• Actions to take:
1 - Please list every Cache-Control directive that the HTTP caching passage names.
2 - Carry on the HTTP caching passage, starting right after its final sentence.

• Quoted text:
_ _ _ _ _ _ _

A better example of this might be HTTP. If we look at Cache-ontrol headers on a request, there are various directives that you can supply here. Some of you may be familiar with the idea of the no-cache directive that says, “cache, don't give me a cache entry, please go all the way to the origin to give me a response.” Or max-age, which says, “you can give me a cache entry as long as it's no older, it's no further in the past than this amount.” There's actually a whole bunch of other directives that are part of the HTTP standard that you may not be as familiar with and not use as often. There are things like max-stale which says, “I actually am ok with a stale entry, as long as it's no more than this number of seconds stale.” Or min-fresh, which says, “you can give me a cache entry as long as it's not going to expire in less than this amount of time.” Or only-if-cached, which is like, “definitely don't talk to the origin. I don't want to wait for that business. Give me a responsive out of the cache, otherwise, give me an error.” These are all ways that the client can be a lot more explicit about what it is that it wants. It might even be interesting to say, “please respond to me within this amount of time.” I did not see any proposed standards around this. I think there are various companies that maybe have internal versions of this with custom headers and things like that. That's another example of more transparency in the objectives.

_ _ _ _ _ _ _

• Records supplied:
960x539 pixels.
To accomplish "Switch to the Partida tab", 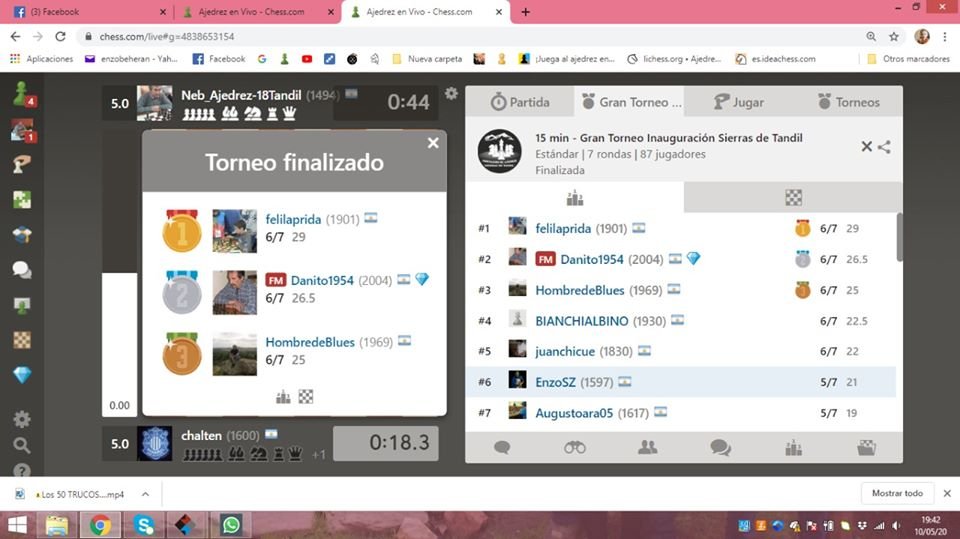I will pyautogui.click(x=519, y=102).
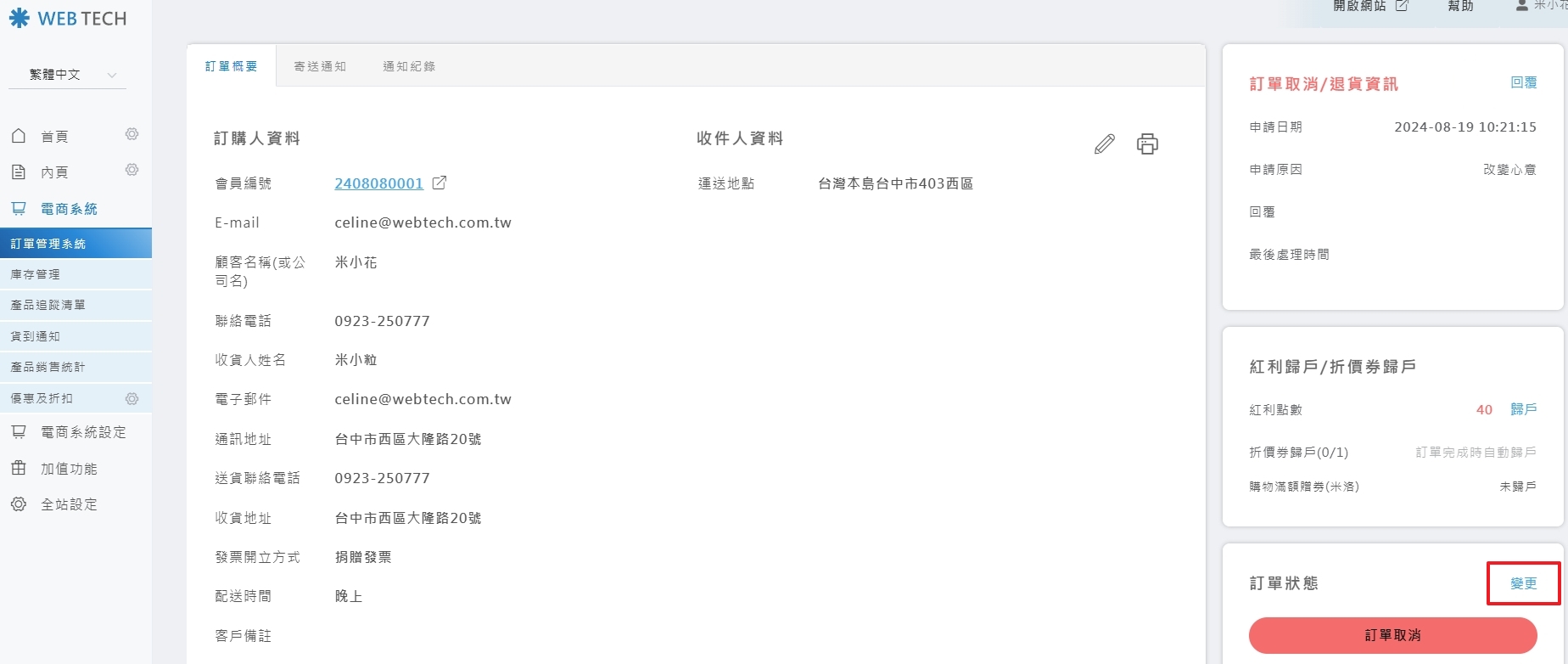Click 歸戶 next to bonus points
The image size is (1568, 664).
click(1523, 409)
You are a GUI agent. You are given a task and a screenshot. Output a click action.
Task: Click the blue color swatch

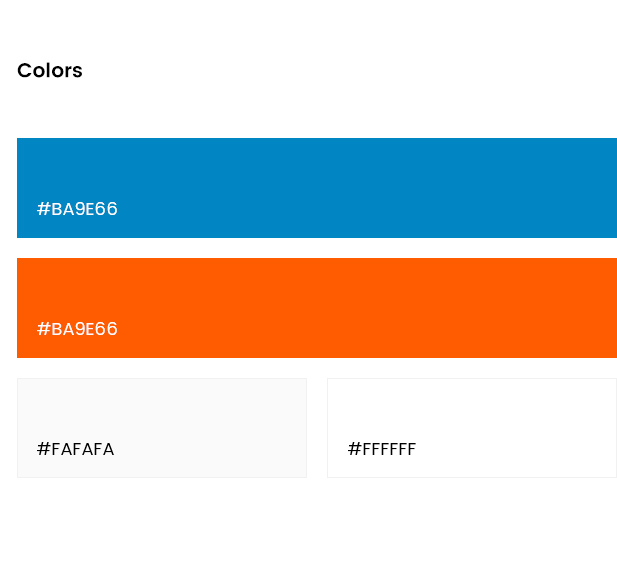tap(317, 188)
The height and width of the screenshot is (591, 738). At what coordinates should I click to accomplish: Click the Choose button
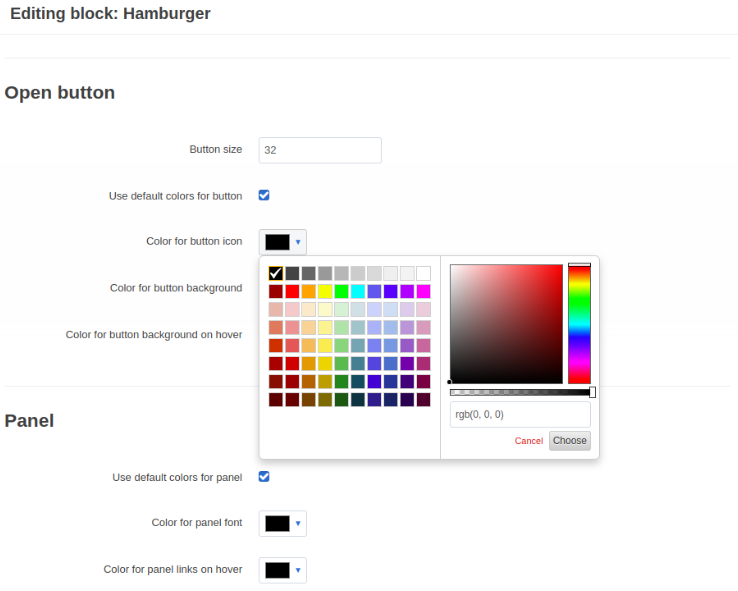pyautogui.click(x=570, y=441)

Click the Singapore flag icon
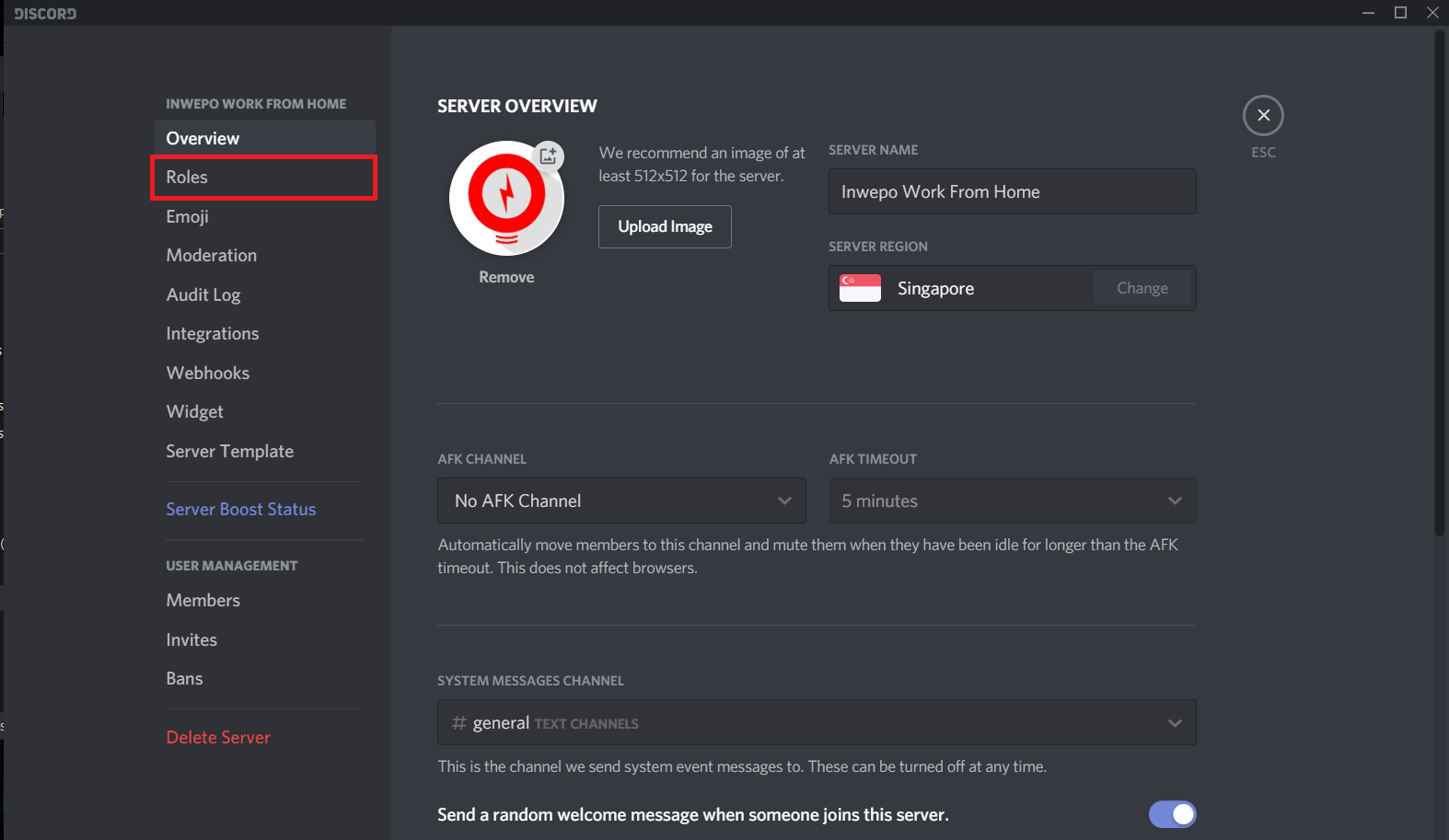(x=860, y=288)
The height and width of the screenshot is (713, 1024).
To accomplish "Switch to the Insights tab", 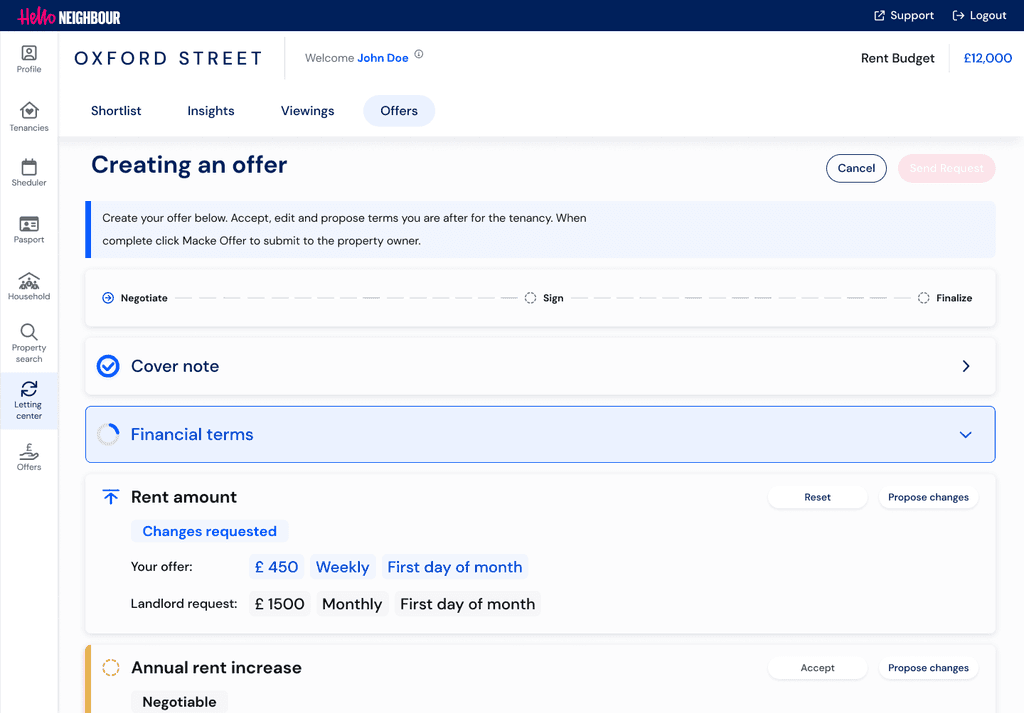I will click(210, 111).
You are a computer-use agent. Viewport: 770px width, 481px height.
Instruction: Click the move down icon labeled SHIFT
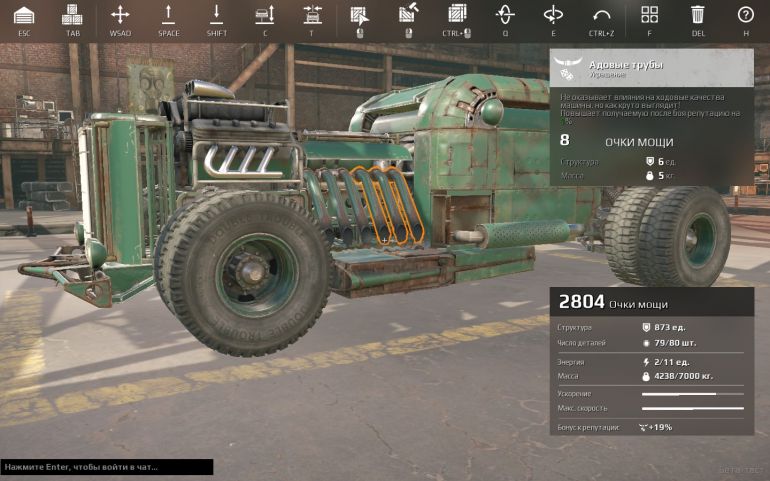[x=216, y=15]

_ _ _ _ _ _ _

• Answers provided:
1 -
no-cache
max-age
max-stale
min-fresh
only-if-cached

2 -
Really, what we want to think about is these objectives are constraints on the system's behavior. In the case of an HTTP cache, I want to take the response headers I get from the server, on those responses I saw earlier, plus the request headers that I get from the client plus protocol defaults. For example, the response to a POST request is by default not cacheable. Then those things constrain what correct cache behavior might be. We want to start thinking about the fact that there may be multiple sets of objectives that we are then combining to control what we're trying to do. For each one of these principles, I'm going to talk through some more pragmatic checklists or pro tips. If you're designing a system, and you are trying to ask, “ok, in this scenario, what's the right thing to do?” If your answer is, “it depends what the caller wants”, then that might be a good indication that you have some hidden or implicit objectives here. Maybe you want to start making those a little more explicit. Whether those are in protocol headers, like HTTP. If you're using something like gRPC, you might want to consider adding additional fields and request messages and things of that sort. That's about making it very clear that our objectives fully indicate and express our intent that we want from the system.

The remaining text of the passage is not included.